━━━ FRAGMENTO SELECCIONADO ━━━

Ahora volteo hacia aquellos tiempos y maldigo la manipulación de marketing que empleaban las firmas que podían pagar espacios en TV, radio y periódicos. Los anuncios aspiracionales nos hacían suponer que si comíamos Korn Flakes, nuestra familia sería mágicamente perfecta, con una mamá guapa como modelo, un papá esbelto y de bigote recortado, y unos niños blancos y sonrientes que se relamían los labios con deleite.
Las botas Destroyer eran anunciadas por vaqueros malencarados y con sonrisas condescendientes, que nos decían, sin hablar, que si las comprábamos nos íbamos a volver bien machines. Pero también las usaban señores en sociedad, adultos jóvenes, que estaban recargados en un coche Chevy, con una copa en la mano, mientras charlaban con una chica bella en minifalda, que lo miraba con coquetería. Compra Destroyer y serás un conquistador.
En mi casa no creo que hayan seducido a mi mamá las promesas de esos comerciales, sino la ganga que se ofrecía.
Yo tenía unos zapatos Justicia negros, austeros, con los que me sentía muy a gusto para acompañarlos con el uniforme. El caso fue que mi jefita no dejó pasar la oferta y nos llevó a mi hermano y a mí. Al día siguiente los dos iríamos a la Secu con nuestras adquisiciones flamantes.
Las botas eran novedad en mi vida. No cuento la primera vez que tuve unas. Cuando estaba en kínder mi papá me compró botitas, de punta chata. Recuerdo, entre pesadillas, que me las ponían para ir al kínder, pero las combinaba con el short azul del uniforme.
Desde aquel entonces y hasta ahora, soy un inepto en cuestión de moda y combinaciones, pero creo que alguien debió alertarme de que las botas deben ponerse, como mínimo requisito de estética, con pantalón largo. O sea que no cuento esas, que usaba de chiquitín con shorts. Agh, tráguenme recuerdos.
Botas populares
Mis botas Destroyer son inolvidables por varias razones. La primera de ellas es por la forma en que las adquirimos. La Sucursal de Canada, en la Avenida Colón, fue una de las que ofertaba el calzado de la ensoñación.
Llegamos al punto, en el Centro de Monterrey, a eso de las nueve de la mañana y ¡santo cielo bendito!, había una fila como de tres cuadras, que le daba vuelta a la manzana. Mamás madrugadoras habían ocupado un buen lugar cerca de la puerta y fueron las primeras en llevarse su premio.
Estuvimos haciendo fila como hasta las cuatro de la tarde. No había teléfonos celulares, ni llevaba un libro, ni forma creativa de matar el tiempo, así que el tiempo nos consumió horriblemente. Seis malditas horas, como si estuviéramos en un estado de catalepsia, de pie, estuvimos avanzando lentamente en busca de los papos codiciados.

━━━ EXTRACTOS DE DATOS ━━━

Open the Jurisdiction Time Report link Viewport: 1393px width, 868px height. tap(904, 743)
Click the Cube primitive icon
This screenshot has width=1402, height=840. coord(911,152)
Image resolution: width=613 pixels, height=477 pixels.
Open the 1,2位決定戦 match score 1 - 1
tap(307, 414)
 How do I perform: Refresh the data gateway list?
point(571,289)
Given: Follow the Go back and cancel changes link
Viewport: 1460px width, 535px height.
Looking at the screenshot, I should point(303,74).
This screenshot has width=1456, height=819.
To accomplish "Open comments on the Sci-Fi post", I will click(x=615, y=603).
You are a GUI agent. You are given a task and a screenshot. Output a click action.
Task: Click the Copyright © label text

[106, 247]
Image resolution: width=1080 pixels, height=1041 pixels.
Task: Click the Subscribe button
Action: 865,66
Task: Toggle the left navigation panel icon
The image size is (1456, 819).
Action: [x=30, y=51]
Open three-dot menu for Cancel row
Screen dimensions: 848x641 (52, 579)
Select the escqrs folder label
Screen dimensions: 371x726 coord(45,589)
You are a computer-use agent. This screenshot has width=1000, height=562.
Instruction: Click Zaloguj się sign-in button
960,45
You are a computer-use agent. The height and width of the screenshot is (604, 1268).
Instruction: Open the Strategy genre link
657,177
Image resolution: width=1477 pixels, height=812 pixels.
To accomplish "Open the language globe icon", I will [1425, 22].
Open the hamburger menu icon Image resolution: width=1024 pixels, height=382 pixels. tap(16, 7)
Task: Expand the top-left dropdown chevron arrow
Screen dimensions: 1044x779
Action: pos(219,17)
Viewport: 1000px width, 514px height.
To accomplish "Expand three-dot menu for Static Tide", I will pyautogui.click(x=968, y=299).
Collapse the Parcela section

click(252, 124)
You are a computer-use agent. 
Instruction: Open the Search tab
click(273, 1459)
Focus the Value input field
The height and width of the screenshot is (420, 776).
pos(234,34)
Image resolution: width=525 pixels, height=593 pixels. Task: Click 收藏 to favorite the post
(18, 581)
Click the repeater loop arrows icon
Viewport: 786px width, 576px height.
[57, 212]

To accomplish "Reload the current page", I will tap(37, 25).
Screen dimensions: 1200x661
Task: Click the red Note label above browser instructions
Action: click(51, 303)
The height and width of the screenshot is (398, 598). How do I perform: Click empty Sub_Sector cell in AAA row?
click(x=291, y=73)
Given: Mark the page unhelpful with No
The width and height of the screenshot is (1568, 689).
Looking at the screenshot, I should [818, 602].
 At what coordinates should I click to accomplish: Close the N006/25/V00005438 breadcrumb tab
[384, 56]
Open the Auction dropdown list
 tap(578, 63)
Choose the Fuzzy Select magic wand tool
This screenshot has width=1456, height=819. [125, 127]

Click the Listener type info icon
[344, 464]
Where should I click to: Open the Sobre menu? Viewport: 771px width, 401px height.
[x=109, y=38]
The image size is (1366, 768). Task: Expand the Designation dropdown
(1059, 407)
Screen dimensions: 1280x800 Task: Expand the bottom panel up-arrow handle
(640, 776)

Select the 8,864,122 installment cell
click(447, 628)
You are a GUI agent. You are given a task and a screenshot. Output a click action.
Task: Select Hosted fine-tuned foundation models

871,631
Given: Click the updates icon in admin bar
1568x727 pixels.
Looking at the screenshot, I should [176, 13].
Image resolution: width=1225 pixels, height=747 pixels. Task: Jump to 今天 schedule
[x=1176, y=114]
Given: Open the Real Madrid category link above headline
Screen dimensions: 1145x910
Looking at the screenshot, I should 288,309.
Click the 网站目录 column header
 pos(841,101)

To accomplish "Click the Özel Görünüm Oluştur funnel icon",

━━━

> **ACTIVIDADES PROPUESTAS**:
A - Organiza como una lista JSON de cadenas, una por renglón y sin incluir los renglones en blanco, las líneas del listado que van desde su inicio hasta la línea que contiene "will click(x=615, y=603).", esta incluida.
B - Retoma el relato sobre las botas Destroyer a partir de donde se interrumpe.
El listado no guarda ninguna relación con el fragmento.

> **SOLUCIONES**:
A -
[
  "Open the Jurisdiction Time Report link Viewport: 1393px width, 868px height. tap(904, 743)",
  "Click the Cube primitive icon",
  "This screenshot has width=1402, height=840. coord(911,152)",
  "Image resolution: width=613 pixels, height=477 pixels.",
  "Open the 1,2位決定戦 match score 1 - 1",
  "tap(307, 414)",
  " How do I perform: Refresh the data gateway list?",
  "point(571,289)",
  "Given: Follow the Go back and cancel changes link",
  "Viewport: 1460px width, 535px height.",
  "Looking at the screenshot, I should point(303,74).",
  "This screenshot has width=1456, height=819.",
  "To accomplish \"Open comments on the Sci-Fi post\", I will click(x=615, y=603)."
]

B -
Perdí medio día de mi vida viendo los camiones que echaban humo a mi lado, los coches que entraban y salían del estacionamiento de la tienda Autodescuento, señoras que entraban a otros establecimientos buscando telas, vestidos, ropones, trajecitos de primera comunión y todo lo que se puede comprar en la zona.
Finalmente, luego de un enorme suplicio en el que agonicé en el martirio infame del aburrimiento, pasamos a acomodarnos en la fila de cómodos sillones y nos atendió la señorita uniformada, como aeromoza. Pero, para nuestra sorpresa y desencanto nos dijo que se había “agotado las existencias” (usó el tecnicismo de inventario) de botas, por lo que solo quedaban botines. Como consuelo, nos dijo que el precio era menor. Así que nos trajeron dos pares.
Mi hermano, más interesado en modas y ajuares, eligió unas color miel, chidotas, y yo, todo naco y cerrado a las posibilidades de explorar algo de lucimiento, las pedí negras. Como no sabía de combinaciones, si hubiera explorado una posibilidad diferente, las hubiera pedido verdes. Así que mejor me fui a la segura.
Con una sonrisa profesional, congelada por el fastidio, la señorita nos trajo el calzado, y pacientemente esperó a que camináramos por la alfombra.
El tacón era cubano, la moda de entonces. Mi hermano tenía la cara radiante. La confianza lo hacía lucirlas. Y yo, pues simplemente quería que me quedaran bien. Nuevos, los botines se veían como en los comerciales, lustrosos, imponentes, con personalidad. La señorita nos regaló dos calzadores Canadá, para que no batalláramos en meter el pie en el cuero rígido.
Mi mamá pagó un precio que, supuso, era una ganga, y regresamos a casa, aliviados, exhaustos pero reconfortados por el éxito de la misión.
¡Estreno!
Al día siguiente era día de uniforme en la Secundaria. Jubilé mis zapatos Justicia y me calcé mis botines destroyer.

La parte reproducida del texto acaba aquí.